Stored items

*-*-*

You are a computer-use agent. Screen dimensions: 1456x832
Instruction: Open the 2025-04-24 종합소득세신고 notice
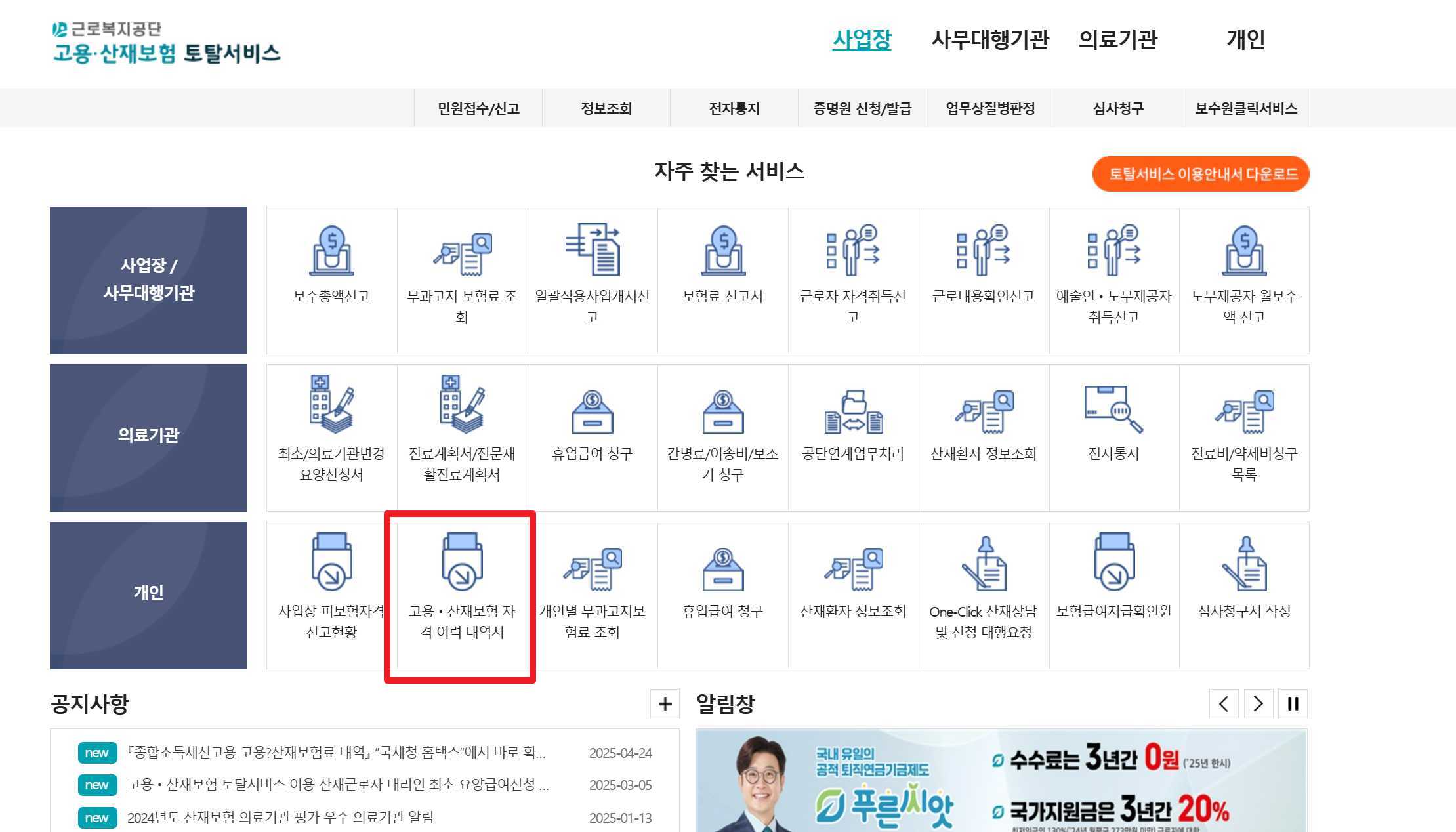(338, 753)
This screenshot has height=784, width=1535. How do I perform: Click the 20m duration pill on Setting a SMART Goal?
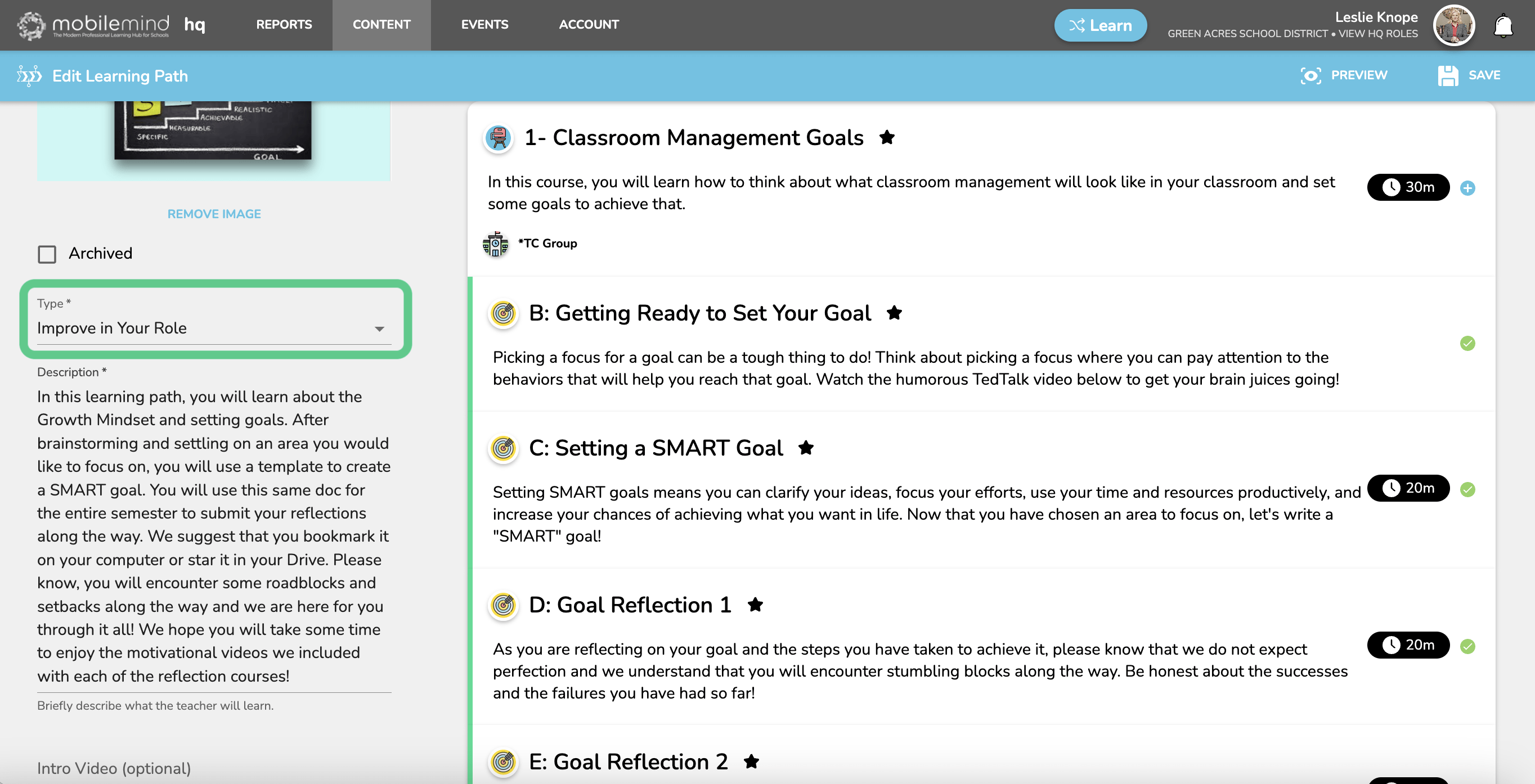pos(1407,488)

*-*-*

- _REQUIREMENT_
Without the pictures, retype each line of the records above exactly.

- _WRITTEN ANSWER_
You are a computer-use agent. Screen dimensions: 1456x832
Instruction: Open the 2025-04-24 종합소득세신고 notice
(338, 753)
This screenshot has height=784, width=1535. How do I perform: Click the 20m duration pill on Setting a SMART Goal?
pos(1407,488)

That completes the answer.